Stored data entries
┌──

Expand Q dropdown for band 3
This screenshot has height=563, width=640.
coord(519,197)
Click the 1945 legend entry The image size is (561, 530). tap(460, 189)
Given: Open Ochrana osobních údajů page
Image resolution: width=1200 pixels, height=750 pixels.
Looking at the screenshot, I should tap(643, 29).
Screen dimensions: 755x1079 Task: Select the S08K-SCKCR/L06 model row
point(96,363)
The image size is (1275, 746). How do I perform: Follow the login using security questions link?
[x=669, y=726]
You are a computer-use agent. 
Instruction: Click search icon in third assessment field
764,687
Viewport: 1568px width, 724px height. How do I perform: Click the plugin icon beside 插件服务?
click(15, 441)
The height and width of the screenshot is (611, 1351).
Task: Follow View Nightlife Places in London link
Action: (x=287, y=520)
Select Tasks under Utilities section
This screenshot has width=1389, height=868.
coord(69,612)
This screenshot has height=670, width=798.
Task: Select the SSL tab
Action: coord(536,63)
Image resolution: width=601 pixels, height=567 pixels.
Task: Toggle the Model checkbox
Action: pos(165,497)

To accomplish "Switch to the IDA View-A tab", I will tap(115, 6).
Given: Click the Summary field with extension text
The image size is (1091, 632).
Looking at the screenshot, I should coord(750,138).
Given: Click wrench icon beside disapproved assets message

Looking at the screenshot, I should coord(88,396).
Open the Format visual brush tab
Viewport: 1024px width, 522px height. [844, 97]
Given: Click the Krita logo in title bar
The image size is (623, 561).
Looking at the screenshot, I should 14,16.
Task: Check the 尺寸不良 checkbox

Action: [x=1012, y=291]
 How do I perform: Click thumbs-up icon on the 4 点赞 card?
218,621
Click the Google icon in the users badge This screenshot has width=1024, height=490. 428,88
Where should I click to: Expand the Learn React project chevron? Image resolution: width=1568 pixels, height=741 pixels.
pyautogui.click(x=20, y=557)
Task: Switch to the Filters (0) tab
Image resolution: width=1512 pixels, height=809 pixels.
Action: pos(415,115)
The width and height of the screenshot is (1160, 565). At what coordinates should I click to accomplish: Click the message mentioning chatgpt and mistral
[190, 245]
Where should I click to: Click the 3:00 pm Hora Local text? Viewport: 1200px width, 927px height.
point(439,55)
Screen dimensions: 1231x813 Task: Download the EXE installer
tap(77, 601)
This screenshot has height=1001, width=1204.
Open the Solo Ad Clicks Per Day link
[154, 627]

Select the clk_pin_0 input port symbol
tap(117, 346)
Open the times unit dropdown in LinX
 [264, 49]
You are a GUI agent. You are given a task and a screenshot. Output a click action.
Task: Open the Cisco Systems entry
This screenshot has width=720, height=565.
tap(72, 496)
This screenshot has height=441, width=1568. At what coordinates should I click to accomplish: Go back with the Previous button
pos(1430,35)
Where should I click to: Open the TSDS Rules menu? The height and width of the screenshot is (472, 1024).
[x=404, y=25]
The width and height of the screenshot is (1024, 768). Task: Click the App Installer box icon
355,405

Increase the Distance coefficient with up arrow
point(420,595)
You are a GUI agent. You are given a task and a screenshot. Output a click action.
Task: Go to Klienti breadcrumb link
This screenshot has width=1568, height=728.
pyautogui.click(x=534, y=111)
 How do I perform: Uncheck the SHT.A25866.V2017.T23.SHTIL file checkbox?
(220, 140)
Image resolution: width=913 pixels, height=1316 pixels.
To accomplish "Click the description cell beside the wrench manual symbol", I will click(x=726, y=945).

└──

> [WHAT IS NEEDED]: Once the line with "Open the Solo Ad Clicks Per Day link" has been found in the records above, retype it and every line after it exactly, and include nothing else.

> [OUTPUT FOR THIS EXERCISE]:
Open the Solo Ad Clicks Per Day link
[154, 627]

Select the clk_pin_0 input port symbol
tap(117, 346)
Open the times unit dropdown in LinX
 [264, 49]
You are a GUI agent. You are given a task and a screenshot. Output a click action.
Task: Open the Cisco Systems entry
This screenshot has width=720, height=565.
tap(72, 496)
This screenshot has height=441, width=1568. At what coordinates should I click to accomplish: Go back with the Previous button
pos(1430,35)
Where should I click to: Open the TSDS Rules menu? The height and width of the screenshot is (472, 1024).
[x=404, y=25]
The width and height of the screenshot is (1024, 768). Task: Click the App Installer box icon
355,405

Increase the Distance coefficient with up arrow
point(420,595)
You are a GUI agent. You are given a task and a screenshot. Output a click action.
Task: Go to Klienti breadcrumb link
This screenshot has width=1568, height=728.
pyautogui.click(x=534, y=111)
 How do I perform: Uncheck the SHT.A25866.V2017.T23.SHTIL file checkbox?
(220, 140)
Image resolution: width=913 pixels, height=1316 pixels.
To accomplish "Click the description cell beside the wrench manual symbol", I will click(x=726, y=945).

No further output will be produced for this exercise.